### GOAL 1
In the discussion of FMA chains, under what condition does the code set the width to the number of chains, and what reason does the text give for doing so?
### GOAL 2
Transcribe the stretch of the FMA chain discussion from "And so on, that's" through "execute in parallel.".
### GOAL 3
Go on with the discussion of FMA chains from the point where it stops.

### EXTRACTED TEXT
+-------+

The "FMA chain" here refers to consecutive FMAs, each taking 
The previous one's result as the third operator, i.e. 
... FMA(e, f, FMA(c, d, FMA (a, b, r)))... . So original op
list looks like "r + a * b + c * d + e * f + ...". These FMAs
will end up using the same accumulate register.

When num_others=2 or 3, there can be 2 complete chains, e.g.
	FMA (d, e, FMA (a, b, c)) + FMA (f, g, h)
or
	FMA (d, e, FMA (a, b, c)) + FMA (f, g, h) + i .
And so on, that's where the "CEIL (num_others + 1, 2)" comes from.

> 
> Forming an FMA chain effectively reduces the reassociation width
> of the participating multiplies.  If we were not to form FMAs all
> the multiplies could execute in parallel.
> 
> So what does the above do, in terms of adjusting the reassociation
> width for the _adds_, and what's the ripple-down effect on later
> FMA forming?
> 

The above code calculates the number of such FMA chains in the op
list. And if the length of each chain doesn't exceed
param_max_fma_chain_len, then width is set to the number of chains,
so we won't break them (because rewrite_expr_tree_parallel handles
this well).

> The change still feels like whack-a-mole playing rather than understanding
> the fundamental issue on the targets.

I think the complexity is in how the instructions are piped.

+-------+

### DATA SHOWN
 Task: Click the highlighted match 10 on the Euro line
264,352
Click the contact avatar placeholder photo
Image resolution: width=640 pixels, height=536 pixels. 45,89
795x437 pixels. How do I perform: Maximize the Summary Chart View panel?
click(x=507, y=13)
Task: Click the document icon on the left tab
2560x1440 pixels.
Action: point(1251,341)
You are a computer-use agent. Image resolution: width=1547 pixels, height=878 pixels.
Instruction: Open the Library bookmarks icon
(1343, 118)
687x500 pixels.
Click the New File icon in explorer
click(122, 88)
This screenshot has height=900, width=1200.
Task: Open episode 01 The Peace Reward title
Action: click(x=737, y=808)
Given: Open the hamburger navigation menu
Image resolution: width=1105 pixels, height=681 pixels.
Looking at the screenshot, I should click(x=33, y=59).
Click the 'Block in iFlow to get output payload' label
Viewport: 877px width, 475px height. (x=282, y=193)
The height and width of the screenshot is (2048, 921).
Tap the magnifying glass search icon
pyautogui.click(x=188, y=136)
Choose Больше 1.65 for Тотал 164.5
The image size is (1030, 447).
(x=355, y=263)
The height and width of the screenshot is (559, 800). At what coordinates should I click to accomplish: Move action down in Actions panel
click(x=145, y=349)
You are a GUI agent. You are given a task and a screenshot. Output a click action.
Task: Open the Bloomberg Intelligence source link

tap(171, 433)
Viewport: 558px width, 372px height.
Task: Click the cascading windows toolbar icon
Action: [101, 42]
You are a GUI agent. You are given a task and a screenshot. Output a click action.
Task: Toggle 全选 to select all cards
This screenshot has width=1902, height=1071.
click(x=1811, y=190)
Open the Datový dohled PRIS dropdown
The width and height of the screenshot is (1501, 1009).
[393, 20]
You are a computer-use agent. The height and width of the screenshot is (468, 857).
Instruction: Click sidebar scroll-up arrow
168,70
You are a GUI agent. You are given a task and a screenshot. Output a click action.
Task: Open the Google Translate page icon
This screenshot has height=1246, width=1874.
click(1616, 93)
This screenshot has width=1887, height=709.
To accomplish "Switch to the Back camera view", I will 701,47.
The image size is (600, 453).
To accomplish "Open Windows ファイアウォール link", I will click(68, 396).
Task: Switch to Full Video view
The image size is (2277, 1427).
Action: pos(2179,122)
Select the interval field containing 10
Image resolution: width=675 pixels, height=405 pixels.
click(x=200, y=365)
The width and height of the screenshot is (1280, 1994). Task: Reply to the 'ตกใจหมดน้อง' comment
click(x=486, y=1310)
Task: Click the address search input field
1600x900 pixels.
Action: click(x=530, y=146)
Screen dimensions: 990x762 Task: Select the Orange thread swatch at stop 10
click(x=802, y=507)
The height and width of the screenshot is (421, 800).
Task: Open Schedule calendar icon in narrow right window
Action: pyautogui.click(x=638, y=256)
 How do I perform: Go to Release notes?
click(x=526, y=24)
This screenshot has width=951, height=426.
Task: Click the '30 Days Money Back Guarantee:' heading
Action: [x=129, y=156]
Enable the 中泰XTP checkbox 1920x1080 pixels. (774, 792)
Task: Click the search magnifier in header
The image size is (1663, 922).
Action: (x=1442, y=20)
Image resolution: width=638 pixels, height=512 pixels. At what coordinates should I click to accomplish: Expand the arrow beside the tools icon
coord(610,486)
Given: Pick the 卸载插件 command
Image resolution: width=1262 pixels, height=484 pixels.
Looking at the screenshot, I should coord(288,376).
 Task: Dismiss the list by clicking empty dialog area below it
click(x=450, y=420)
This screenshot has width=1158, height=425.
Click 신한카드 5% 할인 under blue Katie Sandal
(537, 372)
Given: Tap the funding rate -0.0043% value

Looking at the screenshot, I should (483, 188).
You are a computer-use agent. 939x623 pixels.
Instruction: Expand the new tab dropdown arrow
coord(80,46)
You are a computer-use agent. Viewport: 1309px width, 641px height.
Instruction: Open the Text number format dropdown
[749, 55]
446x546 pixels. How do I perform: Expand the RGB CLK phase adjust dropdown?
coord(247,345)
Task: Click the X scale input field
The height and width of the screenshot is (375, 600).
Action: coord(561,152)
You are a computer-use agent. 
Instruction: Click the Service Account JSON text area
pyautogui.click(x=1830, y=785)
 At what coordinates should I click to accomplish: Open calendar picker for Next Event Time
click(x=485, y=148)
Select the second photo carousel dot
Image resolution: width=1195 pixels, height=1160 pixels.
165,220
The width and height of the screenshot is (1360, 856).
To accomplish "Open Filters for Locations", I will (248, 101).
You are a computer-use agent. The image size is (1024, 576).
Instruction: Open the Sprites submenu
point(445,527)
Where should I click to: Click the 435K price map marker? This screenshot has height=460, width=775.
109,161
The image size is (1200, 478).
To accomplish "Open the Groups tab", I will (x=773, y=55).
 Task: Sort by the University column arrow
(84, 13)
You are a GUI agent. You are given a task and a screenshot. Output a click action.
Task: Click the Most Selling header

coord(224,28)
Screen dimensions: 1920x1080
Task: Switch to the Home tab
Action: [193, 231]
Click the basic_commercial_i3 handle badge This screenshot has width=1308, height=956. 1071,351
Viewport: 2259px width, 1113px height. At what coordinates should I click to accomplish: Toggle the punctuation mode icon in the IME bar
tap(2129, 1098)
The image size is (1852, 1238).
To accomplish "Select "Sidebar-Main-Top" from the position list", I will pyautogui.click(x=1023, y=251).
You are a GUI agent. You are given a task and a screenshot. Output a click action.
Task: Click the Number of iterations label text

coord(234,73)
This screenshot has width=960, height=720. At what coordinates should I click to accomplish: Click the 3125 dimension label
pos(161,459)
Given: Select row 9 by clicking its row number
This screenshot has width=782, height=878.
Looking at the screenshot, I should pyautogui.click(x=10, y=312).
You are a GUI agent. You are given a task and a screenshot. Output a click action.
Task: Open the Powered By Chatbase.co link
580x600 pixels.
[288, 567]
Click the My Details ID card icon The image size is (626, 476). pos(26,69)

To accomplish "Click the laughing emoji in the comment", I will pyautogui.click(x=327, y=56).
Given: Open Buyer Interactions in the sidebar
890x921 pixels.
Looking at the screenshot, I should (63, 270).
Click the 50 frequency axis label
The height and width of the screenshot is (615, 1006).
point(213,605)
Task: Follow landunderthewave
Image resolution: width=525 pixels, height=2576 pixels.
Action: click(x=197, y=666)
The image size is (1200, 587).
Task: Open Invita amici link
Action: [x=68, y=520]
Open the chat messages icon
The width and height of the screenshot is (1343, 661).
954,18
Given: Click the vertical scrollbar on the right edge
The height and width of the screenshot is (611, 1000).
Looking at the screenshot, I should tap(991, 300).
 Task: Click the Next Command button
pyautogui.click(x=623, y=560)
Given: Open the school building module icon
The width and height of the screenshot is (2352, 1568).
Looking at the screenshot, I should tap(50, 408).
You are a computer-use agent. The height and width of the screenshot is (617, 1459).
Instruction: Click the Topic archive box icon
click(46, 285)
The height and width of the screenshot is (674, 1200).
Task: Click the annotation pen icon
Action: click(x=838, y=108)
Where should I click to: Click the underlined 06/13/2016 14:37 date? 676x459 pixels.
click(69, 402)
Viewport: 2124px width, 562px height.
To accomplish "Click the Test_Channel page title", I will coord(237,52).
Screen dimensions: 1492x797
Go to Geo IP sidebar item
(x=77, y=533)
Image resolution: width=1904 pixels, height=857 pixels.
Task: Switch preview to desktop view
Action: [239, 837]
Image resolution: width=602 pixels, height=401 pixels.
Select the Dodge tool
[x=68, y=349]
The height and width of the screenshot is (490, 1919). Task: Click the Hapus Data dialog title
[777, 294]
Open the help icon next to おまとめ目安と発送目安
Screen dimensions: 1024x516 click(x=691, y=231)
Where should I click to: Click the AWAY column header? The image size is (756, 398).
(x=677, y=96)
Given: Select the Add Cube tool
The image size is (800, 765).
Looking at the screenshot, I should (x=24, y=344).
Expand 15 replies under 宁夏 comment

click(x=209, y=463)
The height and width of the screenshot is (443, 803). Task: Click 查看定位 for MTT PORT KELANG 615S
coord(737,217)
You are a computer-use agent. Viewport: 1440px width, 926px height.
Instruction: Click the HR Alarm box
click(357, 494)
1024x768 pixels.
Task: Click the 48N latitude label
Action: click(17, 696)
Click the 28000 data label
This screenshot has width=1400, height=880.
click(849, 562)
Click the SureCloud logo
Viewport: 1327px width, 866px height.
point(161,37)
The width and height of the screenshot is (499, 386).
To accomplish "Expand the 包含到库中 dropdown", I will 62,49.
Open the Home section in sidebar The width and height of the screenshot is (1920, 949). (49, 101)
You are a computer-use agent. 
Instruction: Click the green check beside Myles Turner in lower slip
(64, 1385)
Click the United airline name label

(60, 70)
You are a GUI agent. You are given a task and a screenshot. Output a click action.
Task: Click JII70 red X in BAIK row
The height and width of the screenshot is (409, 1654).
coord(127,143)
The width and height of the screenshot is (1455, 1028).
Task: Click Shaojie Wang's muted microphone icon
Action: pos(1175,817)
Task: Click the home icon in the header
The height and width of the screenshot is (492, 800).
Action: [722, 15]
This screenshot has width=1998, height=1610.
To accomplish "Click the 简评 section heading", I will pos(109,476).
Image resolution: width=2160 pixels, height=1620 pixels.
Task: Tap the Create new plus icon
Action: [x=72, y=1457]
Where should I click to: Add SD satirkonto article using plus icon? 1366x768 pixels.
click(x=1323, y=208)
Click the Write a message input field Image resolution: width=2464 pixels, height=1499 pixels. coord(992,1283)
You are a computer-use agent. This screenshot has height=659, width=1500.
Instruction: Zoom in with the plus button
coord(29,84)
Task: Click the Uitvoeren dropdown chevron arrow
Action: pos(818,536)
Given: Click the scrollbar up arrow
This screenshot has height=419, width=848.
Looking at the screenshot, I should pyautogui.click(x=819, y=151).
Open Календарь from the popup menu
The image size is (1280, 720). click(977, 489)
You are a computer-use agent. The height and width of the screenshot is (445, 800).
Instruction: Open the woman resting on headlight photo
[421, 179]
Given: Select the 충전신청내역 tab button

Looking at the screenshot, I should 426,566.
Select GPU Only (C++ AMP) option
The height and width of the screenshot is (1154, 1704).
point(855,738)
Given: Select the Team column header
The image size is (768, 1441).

+-------+

### EXERCISE RESULT 1
If no chain is longer than param_max_fma_chain_len, the width is set to the number of FMA chains in the op list. This keeps the chains from being broken, because rewrite_expr_tree_parallel handles that case well.

### EXERCISE RESULT 2
And so on, that's where the "CEIL (num_others + 1, 2)" comes from.

> 
> Forming an FMA chain effectively reduces the reassociation width
> of the participating multiplies.  If we were not to form FMAs all
> the multiplies could execute in parallel.

### EXERCISE RESULT 3
Some Arm CPUs such as Neoverse V2 supports "late-forwarding":
"FP multiply-accumulate pipelines support late-forwarding of
accumulate operands from similar μOPs, allowing a typical
sequence of multiply-accumulate μOPs to issue one every N
cycles". ("N" is smaller than the latency of a single FMA
instruction.) So keeping such FMA chains can utilize such
feature and uses less FP units. I guess the case is similar on
some late X86 CPUs.

If we try to compute the minimum circles of each option, I think
at least we'll need to know whether the target has similar
feature, and the latency of each uop. While using an
experiential length of beneficial FMA chain could be a shortcut.
(Maybe allowing different lengths for different data widths is
better.)

> 
> +  /* If there's loop dependent FMA result, return width=2 to avoid it.  This
> is
> +     better than skipping these FMA candidates in widening_mul.  */
> 
> better than skipping, but you don't touch it there?  I suppose width == 2
> will bypass the skipping, right?  This heuristic only comes in when the above
> change made width == 1, since otherwise we have an earlier
> 
>   if (width == 1)
>     return width;
> 
> which als guarantees width == 2 was allowed by the hook/param, right?

Yes, that's right.

> 
> +  if (width == 1 && mult_num
> +      && maybe_le (tree_to_poly_int64 (TYPE_SIZE (TREE_TYPE (lhs))),
> +                  param_avoid_fma_max_bits))
> +    {
> +      /* Look for cross backedge dependency:
> +       1. LHS is a phi argument in the same basic block it is defined.
> +       2. And the result of the phi node is used in OPS.  */
> +      basic_block bb = gimple_bb (SSA_NAME_DEF_STMT (lhs));
> +      gimple_stmt_iterator gsi;
> +      for (gsi = gsi_start_phis (bb); !gsi_end_p (gsi); gsi_next (&gsi))
> +       {
> +         gphi *phi = dyn_cast<gphi *> (gsi_stmt (gsi));
> +         for (unsigned i = 0; i < gimple_phi_num_args (phi); ++i)
> +           {
> +             tree op = PHI_ARG_DEF (phi, i);
> +             if (!(op == lhs && gimple_phi_arg_edge (phi, i)->src == bb))
> +               continue;
> 
> I think it's easier to iterate over the immediate uses of LHS like
> 
>   FOR_EACH_IMM_USE_FAST (use_p, iter, lhs)
>      if (gphi *phi = dyn_cast <gphi *> (USE_STMT (use_p)))
>        {
>           if (gimple_phi_arg_edge (phi, phi_arg_index_from_use
> (use_p))->src != bb)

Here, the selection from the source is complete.